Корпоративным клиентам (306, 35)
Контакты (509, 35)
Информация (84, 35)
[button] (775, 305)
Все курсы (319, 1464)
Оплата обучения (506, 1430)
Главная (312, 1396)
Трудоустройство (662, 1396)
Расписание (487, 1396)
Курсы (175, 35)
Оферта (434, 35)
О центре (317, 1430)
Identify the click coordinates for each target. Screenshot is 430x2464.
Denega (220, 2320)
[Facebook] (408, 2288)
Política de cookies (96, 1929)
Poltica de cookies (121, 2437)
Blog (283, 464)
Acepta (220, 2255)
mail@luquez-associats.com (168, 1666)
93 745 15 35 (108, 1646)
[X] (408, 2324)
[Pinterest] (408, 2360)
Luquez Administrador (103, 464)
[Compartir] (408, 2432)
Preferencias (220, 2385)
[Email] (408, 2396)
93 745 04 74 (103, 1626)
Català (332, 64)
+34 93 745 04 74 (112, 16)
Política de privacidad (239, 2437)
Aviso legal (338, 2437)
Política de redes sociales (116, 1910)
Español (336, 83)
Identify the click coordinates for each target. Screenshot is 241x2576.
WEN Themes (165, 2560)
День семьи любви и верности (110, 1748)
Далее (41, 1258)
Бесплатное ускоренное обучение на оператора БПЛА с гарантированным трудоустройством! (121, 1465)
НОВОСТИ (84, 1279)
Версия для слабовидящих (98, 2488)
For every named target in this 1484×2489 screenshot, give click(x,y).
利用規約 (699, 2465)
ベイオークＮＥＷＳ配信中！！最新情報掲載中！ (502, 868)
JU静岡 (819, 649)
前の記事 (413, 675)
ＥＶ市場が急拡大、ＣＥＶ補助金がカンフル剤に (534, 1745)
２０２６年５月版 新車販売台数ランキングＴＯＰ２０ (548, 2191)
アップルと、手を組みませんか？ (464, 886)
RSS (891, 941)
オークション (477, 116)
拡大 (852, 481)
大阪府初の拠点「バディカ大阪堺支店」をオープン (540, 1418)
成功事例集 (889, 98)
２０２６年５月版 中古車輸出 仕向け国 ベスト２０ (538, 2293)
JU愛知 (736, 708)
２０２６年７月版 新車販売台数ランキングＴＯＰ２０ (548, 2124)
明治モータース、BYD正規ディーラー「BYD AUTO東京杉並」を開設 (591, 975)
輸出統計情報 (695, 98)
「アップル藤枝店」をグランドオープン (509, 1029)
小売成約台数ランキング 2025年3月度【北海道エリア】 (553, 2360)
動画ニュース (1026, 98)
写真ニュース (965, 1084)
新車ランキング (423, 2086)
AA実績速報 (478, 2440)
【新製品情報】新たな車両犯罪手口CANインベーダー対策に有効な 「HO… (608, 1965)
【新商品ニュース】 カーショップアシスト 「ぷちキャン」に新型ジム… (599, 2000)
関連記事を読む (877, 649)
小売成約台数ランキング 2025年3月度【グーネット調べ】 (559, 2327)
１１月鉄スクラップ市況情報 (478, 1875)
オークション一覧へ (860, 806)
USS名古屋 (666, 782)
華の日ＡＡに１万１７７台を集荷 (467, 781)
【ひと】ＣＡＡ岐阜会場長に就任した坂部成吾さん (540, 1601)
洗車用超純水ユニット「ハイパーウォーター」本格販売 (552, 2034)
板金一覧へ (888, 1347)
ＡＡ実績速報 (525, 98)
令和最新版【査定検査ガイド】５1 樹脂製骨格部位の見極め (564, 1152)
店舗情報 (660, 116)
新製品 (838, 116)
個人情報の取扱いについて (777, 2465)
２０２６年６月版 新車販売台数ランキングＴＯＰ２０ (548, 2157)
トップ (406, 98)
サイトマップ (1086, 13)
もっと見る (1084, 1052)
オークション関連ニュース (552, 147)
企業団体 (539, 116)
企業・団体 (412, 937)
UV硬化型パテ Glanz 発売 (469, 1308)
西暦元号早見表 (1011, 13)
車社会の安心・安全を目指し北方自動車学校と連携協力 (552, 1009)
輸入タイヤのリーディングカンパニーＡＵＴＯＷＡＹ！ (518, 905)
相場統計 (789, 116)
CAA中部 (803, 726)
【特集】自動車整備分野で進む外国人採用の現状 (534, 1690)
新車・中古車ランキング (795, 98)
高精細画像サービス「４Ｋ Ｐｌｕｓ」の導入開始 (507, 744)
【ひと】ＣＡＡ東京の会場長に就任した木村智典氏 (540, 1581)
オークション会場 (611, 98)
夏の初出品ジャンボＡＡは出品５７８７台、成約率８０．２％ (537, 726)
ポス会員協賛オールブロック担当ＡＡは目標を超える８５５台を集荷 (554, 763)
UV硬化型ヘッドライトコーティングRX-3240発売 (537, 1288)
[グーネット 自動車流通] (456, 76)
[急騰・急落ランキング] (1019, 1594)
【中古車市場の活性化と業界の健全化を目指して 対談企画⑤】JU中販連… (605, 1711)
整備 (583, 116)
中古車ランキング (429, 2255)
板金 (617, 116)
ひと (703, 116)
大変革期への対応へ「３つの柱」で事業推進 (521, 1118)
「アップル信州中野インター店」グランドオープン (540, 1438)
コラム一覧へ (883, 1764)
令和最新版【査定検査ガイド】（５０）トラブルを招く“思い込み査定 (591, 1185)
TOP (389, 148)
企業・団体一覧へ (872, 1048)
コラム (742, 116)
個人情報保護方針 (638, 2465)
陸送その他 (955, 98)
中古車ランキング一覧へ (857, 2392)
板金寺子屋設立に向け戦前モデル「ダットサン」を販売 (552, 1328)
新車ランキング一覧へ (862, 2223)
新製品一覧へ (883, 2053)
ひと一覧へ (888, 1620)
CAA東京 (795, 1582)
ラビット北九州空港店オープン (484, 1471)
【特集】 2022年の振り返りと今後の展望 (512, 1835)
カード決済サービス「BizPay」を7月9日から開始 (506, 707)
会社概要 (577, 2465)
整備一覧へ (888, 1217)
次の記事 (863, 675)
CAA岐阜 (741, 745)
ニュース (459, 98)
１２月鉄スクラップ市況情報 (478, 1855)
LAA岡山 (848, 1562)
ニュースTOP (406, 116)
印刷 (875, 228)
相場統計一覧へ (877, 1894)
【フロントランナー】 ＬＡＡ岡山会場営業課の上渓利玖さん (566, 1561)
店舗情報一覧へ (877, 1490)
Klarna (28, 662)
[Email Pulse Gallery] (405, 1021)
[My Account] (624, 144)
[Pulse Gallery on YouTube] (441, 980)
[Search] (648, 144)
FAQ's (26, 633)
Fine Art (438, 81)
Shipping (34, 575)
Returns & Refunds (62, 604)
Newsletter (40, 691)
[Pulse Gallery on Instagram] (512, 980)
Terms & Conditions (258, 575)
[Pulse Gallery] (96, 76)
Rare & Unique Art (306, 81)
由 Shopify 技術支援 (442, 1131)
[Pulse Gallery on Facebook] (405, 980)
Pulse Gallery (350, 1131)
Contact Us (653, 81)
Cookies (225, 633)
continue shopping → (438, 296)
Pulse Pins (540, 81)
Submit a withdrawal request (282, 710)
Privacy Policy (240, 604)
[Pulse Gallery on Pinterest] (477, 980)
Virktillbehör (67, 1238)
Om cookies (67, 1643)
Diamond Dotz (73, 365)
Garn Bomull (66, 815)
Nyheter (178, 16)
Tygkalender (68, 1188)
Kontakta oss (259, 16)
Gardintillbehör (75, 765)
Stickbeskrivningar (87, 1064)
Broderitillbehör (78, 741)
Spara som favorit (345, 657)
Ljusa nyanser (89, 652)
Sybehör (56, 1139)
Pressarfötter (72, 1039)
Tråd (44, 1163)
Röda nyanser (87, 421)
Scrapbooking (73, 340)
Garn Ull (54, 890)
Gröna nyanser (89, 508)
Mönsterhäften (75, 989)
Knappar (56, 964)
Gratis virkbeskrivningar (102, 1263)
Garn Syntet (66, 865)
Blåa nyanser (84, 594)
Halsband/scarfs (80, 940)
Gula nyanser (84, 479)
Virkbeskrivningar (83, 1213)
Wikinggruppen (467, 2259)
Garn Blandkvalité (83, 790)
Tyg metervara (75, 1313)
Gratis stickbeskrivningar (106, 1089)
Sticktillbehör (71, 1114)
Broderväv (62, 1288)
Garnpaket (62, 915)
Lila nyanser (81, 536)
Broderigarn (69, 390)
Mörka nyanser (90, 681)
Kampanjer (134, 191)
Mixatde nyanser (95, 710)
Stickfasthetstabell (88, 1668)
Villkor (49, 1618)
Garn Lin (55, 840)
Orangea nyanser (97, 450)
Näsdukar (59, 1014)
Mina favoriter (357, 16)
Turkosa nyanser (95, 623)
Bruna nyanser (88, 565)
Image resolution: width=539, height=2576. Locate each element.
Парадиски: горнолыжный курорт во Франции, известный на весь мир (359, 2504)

· · · ·

### [Instructions to follow]
Output only an exact transcription of the lines above from the one with "Knappar (56, 964)" up to and including the one with "Broderväv (62, 1288)".

### [Output of the exercise]
Knappar (56, 964)
Gratis virkbeskrivningar (102, 1263)
Garn Syntet (66, 865)
Blåa nyanser (84, 594)
Halsband/scarfs (80, 940)
Gula nyanser (84, 479)
Virkbeskrivningar (83, 1213)
Wikinggruppen (467, 2259)
Garn Blandkvalité (83, 790)
Tyg metervara (75, 1313)
Gratis stickbeskrivningar (106, 1089)
Sticktillbehör (71, 1114)
Broderväv (62, 1288)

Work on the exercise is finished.